- [Exercise inputs]:
- Opening Delimiter -

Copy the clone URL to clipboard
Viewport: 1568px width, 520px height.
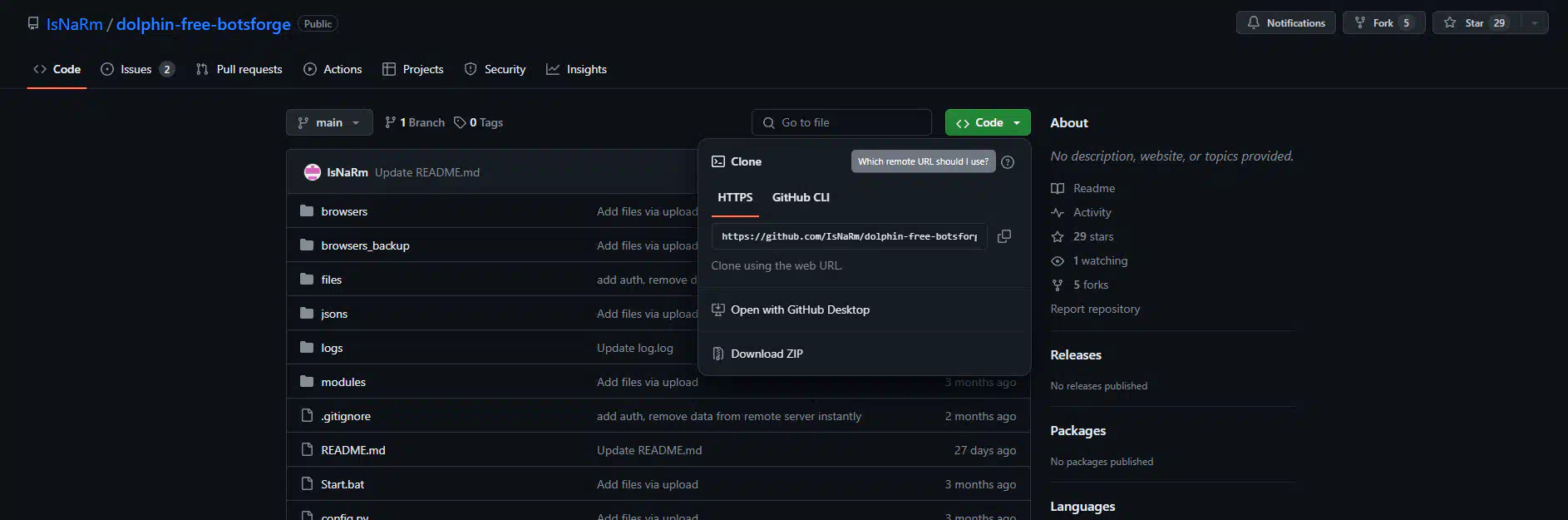point(1004,236)
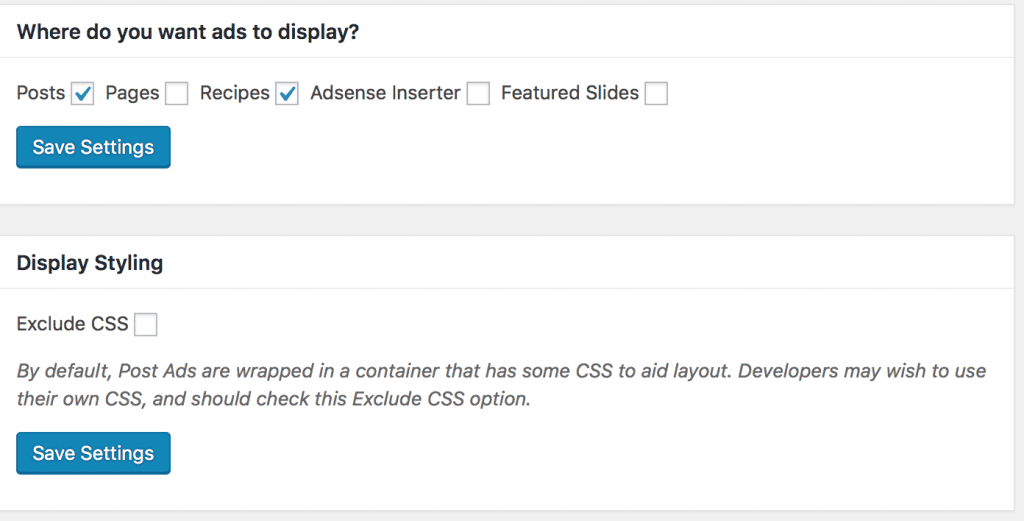
Task: Click the "Display Styling" panel heading
Action: click(90, 264)
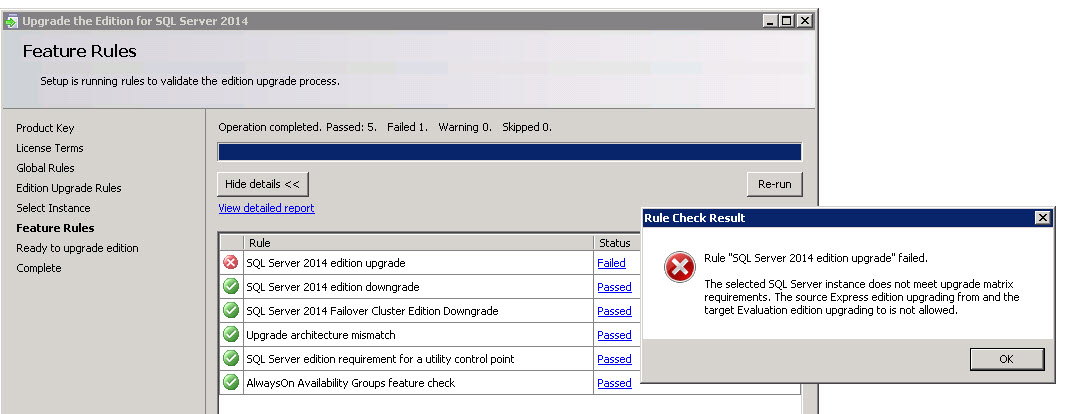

- Closing Delimiter -

Reproduce the data in full. Do not carry over any picture.

- [Written response]:
Copy the clone URL to clipboard
Viewport: 1568px width, 520px height.
point(1004,236)
Task: Click the "Display Styling" panel heading
Action: click(90, 264)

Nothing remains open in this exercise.